Bad Mojo

aka: Bad Mojo: The Roach Game, Booger Project
Moby ID: 2238

Windows 3.x version

The search is more important than the find. (or something like that...;)

The Good
Bad Mojo is one of those "odd" games that came with the cd/fmv revolution. While some stuck to the tried and true when it came to game design, some others used this medium to try and make the weirdest things imaginable (no doubt to cater for those that wanted something different).

Bad mojo, has a great concept. You are transformed into a roach and you get to explore the most disgusting (or beautiful, depending on your taste) scenery ever to be placed in a hotel. There's a weird plot putting everything together, but that's not why you play this game, the main point of Bad Mojo is to get yourself lost in one of the most hellish gameworlds ever made, and in that aspect it succedes.

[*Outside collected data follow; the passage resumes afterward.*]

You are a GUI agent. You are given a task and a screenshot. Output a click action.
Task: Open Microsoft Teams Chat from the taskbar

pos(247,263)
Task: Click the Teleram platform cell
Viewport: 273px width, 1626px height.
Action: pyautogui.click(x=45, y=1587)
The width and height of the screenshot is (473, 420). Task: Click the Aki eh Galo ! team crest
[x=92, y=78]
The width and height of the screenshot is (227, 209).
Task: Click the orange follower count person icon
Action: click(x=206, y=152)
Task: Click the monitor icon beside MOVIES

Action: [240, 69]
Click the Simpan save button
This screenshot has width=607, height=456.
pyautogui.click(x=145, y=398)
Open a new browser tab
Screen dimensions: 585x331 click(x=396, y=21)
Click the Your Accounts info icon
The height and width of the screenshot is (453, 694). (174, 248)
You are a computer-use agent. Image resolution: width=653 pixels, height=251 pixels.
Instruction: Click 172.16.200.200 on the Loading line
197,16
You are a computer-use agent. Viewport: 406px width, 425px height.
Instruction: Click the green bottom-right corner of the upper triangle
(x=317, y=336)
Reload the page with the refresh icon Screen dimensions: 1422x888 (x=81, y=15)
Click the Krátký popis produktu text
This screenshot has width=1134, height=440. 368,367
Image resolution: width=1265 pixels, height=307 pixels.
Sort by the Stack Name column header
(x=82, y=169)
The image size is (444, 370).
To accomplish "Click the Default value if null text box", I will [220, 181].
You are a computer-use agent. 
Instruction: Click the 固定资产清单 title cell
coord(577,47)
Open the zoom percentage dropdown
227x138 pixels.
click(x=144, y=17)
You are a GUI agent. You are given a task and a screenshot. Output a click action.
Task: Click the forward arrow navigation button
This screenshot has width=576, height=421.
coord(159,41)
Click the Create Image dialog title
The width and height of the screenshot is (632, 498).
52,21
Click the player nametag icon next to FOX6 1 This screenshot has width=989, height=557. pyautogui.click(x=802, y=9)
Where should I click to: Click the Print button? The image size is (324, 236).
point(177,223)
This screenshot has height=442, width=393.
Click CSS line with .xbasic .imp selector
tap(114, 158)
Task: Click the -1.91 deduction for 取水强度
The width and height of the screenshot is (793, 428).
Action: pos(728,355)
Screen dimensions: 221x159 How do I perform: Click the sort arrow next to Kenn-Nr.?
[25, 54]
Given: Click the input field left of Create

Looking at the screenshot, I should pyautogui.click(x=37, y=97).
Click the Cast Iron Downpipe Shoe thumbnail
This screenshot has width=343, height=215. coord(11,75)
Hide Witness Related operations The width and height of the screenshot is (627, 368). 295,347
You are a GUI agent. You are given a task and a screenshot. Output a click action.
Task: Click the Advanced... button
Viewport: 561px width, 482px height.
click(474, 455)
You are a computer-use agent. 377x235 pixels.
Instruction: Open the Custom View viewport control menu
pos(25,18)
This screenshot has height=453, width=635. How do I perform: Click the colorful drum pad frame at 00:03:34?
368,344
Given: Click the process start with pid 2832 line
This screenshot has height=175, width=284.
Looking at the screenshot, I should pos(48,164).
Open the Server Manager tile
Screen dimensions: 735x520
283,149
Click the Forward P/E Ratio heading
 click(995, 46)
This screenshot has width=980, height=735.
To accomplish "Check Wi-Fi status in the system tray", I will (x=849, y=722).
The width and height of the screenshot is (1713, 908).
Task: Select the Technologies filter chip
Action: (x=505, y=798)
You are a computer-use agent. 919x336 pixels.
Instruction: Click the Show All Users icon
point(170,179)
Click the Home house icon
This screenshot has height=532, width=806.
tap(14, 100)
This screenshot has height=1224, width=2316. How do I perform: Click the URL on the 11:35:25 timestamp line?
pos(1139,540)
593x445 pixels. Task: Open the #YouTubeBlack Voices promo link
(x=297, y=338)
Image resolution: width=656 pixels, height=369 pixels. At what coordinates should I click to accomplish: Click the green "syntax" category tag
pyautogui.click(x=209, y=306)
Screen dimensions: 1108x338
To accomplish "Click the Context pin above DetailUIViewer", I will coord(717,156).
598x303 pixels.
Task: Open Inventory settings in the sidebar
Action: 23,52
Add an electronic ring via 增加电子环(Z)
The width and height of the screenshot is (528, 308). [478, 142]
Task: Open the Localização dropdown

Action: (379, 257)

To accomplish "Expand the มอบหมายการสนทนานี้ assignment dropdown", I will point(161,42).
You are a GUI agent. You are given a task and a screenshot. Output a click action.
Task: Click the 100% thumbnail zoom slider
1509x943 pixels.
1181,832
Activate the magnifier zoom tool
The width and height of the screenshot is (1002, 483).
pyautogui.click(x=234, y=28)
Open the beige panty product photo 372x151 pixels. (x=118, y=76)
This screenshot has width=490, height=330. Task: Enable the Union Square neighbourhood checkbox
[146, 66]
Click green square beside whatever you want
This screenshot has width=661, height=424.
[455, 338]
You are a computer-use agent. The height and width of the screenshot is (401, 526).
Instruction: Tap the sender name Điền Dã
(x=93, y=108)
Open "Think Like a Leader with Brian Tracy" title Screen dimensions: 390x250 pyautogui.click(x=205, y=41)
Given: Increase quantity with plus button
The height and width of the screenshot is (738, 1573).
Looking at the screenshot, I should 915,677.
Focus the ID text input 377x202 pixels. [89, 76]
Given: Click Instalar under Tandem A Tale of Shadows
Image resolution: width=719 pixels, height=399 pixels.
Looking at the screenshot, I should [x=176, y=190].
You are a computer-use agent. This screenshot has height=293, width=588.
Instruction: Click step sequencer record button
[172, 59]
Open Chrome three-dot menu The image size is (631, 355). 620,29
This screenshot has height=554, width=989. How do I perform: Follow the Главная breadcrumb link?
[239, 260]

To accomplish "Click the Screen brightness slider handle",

The video usage in the game is actually great, since it doesn't take over the game as in other multimedia products of the time, and instead does what it does right. The video moves the story along, and creates a great atmosphere also. Not to be missed are the excellent graphics, which are truly remarkable. Every place you explore as a roach is rendered with gruesome detail, using radical lighting and very gothic and dark imagery, the guys at pulse have come with some of the most striking background art ever to be found in a game which are, in turn, backed by a great (and weird too) musical score.

The Bad
Well first of all, there are only three major characters in the game, and the one that plays you is the only one that can't act! He is the absolute pits, and it makes you wish you would remain a roach forever, plus the picture you paint yourself of Roger as you explore his domains and find out his story differs a lot from the way he portrays his character (not sure if this is his fault or someone else's). Then we have the plot, which promises yes, but in the end becomes somewhat corny and stupid, dissociating itself from the entire insanity premise that seems to be so abundant in the game.

Regardless neither of these elements are enough to detract a lot from the game, the only aspect which I have a major gripe with is the lack of interaction and exploration. It's a shame that all you get to do is walk around and push stuff, would it have killed them to put a "look" option, or some other interaction options?? Yes, you have pseudo "conversations" with other insects, but that's all.

The Bottom Line
In the end Bad Mojo is not a great game, and it certainly doesn't have a great story. What Bad Mojo really is though, is a descent into hell which you'll never forget. Bad Mojo is like this beautiful lens through which every mundane and uninteresting thing in a house is rendered into a hellish, putrefact, and dark place. In that sense it's truly a sight to behold, and it encourages you to look and explore everything the game has to offer (which in the end, isn't that much). Unless you are turned off by anything that is remotely out of the ordinary, you should check Bad Mojo out, but not in the "wanting to get a reward out of it" way, this game will leave you dry if you try that aproach. If you play it to get entertained, or to attain a specific goal, you are missing out. You should play Bad Mojo merely to experience it, because that's were it really shines, not as a game, not as a story, but as an experience. It's a game were truly the search you make, the journey, is more important that what you find at the end.